ANALISI / Quell’incontro segreto tra Netanyahu e re Abdullah sulle armi chimiche di Assa Falafel cafè Falafel cafè
Falafel cafè
La conferma è
arrivata – in forma anonima – nella tarda serata di mercoledì 26
dicembre. Dopo le indiscrezioni di un giornale arabo con base a Londra (al-Quds al-Arabi), le «non smentite» attraverso due tv dello Stato ebraico (Canale 10 e Canale 2) e il «sì» a denti stretti di alti ufficiali al quotidiano Haaretz.

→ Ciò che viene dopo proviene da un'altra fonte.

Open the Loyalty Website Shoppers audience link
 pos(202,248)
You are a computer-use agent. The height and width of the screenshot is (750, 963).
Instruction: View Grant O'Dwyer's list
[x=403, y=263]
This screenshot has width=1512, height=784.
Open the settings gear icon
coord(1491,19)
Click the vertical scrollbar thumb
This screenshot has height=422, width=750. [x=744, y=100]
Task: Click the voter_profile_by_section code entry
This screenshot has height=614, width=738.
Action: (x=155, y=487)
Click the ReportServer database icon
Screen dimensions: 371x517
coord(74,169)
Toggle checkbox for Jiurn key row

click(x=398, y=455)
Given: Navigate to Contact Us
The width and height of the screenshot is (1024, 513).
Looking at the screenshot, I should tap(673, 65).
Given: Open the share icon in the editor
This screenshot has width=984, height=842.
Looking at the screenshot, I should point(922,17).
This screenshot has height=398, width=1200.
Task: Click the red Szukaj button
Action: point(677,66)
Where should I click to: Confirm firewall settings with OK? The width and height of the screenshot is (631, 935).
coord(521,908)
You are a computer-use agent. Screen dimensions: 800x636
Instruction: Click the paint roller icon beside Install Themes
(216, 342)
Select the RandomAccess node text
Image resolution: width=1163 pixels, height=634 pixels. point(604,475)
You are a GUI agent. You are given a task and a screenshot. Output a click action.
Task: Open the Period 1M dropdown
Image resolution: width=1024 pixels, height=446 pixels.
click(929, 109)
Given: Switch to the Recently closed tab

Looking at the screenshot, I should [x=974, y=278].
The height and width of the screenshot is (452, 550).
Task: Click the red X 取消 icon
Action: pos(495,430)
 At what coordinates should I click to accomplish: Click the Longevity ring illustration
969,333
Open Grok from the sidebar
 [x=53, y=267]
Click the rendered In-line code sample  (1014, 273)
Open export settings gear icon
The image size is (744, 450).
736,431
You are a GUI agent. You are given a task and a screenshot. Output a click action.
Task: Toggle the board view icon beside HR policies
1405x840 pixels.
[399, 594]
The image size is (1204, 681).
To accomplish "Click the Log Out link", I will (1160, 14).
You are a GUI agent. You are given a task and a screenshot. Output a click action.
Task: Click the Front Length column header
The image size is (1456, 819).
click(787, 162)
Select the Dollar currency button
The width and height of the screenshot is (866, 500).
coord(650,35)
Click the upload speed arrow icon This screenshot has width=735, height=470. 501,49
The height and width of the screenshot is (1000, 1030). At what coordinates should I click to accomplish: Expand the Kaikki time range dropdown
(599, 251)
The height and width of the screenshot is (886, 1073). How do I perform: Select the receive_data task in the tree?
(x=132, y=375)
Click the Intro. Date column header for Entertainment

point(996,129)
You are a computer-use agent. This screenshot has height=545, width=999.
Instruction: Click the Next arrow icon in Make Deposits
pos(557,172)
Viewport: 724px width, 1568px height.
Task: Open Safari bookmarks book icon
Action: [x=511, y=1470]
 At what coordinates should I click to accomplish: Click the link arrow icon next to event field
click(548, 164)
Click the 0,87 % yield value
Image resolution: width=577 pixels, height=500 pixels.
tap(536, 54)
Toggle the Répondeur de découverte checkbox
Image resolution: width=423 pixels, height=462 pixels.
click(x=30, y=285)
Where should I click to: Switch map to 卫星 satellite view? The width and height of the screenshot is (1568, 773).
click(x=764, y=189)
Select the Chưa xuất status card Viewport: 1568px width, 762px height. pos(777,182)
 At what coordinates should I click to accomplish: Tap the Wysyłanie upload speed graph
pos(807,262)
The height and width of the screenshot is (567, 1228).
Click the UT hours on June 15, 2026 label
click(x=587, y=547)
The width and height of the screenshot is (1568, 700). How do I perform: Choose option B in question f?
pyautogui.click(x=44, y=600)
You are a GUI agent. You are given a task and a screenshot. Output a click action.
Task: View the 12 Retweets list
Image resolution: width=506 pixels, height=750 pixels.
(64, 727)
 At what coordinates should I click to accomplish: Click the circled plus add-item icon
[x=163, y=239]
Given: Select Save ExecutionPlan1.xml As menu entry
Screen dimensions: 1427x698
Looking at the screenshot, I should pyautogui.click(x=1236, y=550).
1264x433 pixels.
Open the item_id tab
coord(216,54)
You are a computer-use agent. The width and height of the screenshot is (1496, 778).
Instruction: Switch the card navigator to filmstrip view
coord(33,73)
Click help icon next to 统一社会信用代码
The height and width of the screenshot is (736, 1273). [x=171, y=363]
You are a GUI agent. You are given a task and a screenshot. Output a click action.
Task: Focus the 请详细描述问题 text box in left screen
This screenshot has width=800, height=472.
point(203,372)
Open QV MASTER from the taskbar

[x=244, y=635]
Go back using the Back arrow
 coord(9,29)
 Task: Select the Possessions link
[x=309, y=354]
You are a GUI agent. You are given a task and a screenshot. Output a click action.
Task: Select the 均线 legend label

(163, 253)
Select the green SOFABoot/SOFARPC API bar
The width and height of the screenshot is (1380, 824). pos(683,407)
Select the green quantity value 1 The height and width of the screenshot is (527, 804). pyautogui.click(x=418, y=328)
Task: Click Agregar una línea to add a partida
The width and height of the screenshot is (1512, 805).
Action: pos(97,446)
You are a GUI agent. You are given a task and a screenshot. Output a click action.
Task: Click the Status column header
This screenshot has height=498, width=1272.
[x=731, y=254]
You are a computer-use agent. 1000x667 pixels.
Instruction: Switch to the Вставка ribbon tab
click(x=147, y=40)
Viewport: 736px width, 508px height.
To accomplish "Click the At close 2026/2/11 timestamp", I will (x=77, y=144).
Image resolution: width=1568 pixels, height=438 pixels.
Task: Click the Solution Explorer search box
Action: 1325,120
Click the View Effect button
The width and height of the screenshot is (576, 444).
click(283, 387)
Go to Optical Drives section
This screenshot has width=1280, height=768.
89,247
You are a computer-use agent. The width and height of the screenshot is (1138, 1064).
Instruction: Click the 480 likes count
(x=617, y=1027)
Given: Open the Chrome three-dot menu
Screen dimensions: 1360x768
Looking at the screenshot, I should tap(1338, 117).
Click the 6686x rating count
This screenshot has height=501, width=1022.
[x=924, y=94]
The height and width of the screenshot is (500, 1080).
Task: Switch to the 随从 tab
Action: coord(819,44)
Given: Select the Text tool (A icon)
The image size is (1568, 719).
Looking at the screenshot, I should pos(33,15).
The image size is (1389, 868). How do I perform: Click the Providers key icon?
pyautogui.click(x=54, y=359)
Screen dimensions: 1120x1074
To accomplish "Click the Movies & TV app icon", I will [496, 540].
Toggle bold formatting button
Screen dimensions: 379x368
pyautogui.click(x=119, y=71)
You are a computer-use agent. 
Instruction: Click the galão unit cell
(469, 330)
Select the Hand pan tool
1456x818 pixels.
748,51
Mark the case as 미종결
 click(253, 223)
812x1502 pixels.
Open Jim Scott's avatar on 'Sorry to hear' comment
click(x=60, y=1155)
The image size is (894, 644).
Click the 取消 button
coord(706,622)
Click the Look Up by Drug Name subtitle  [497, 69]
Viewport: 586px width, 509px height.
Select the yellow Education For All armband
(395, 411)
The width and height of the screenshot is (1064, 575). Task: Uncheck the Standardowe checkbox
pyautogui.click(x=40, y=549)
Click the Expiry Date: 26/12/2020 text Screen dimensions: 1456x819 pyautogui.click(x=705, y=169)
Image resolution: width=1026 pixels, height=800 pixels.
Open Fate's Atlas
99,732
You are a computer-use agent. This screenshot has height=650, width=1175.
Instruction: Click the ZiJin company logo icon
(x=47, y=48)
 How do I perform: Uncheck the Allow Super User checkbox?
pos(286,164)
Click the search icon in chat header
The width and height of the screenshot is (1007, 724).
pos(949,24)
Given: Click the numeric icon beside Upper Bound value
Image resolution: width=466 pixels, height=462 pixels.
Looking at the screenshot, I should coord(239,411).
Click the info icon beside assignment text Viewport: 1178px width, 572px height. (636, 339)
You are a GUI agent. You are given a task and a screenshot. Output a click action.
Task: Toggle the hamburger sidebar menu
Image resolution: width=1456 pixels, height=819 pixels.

Il premier israeliano Benjamin Netanyahu, tra un meeting elettorale e
l’altro, pochi giorni fa è andato in gran segreto ad Amman, in
Giordania. A discutere con re Abdullah dei nuovi equilibri che ci
saranno in Medio oriente, certo. Ma soprattutto a risolvere – una volta
per tutte – la madre di tutte le questioni: l’arsenale chimico del
regime siriano.
Netanyahu –
convinto dai dossier dell’intelligence israeliana – ha spiegato al
monarca che ormai è questione di giorni: il presidente siriano Bashar al
Assad sta perdendo il controllo dei depositi con le armi non
convenzionali. E siccome, agli occhi d’Israele, la milizia ribelle non
avrebbe fornito le necessarie garanzie (Ci sono infiltrati del Jihad?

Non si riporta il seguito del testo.